AstraZeneca resumes COVID vaccine trial, J&J could restart soon

The trials were halted in the United States after participants became ill.

AstraZeneca is among the front-runners in the global quest for a vaccine, along with developers such as Pfizer, J&J and Moderna [File: Andrey Rudakov/Bloomberg]

AstraZeneca Plc, the U.K. drugmaker developing a coronavirus vaccine with the University of Oxford, has been cleared by U.S. regulators to restart a trial halted in the country for more than a month on concerns about a volunteer who became ill, according to a person familiar with the decision.

The person asked not to be identified because the information isn’t public.

A decision to allow the study to resume would remove a significant impediment for AstraZeneca and Oxford as they try to get their coronavirus shot across the line. They are among the front-runners in the global quest for a vaccine, along with developers such as Pfizer Inc. and Moderna Inc.

AstraZeneca declined to comment. A representative for the U.S. Food and Drug Administration didn’t immediately respond to a request for comment.

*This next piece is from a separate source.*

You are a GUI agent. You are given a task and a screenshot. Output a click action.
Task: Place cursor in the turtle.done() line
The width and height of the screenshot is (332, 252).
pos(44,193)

Operation Warp Speed head Moncef Slaoui said in an interview earlier this week that the AstraZeneca trial and another study of a Johnson & Johnson vaccine candidate that had also been paused could resume in the coming days.

Questions have swirled around the AstraZeneca trials since an announcement in September that a participant in a U.K. study had developed an unexplained illness, and the partners have faced pressure to disclose more information about the episode. Although temporary halts are common, the interruption raised concerns about the prospects of one of the fastest-moving shots and highlighted the hurdles researchers face when developing a vaccine.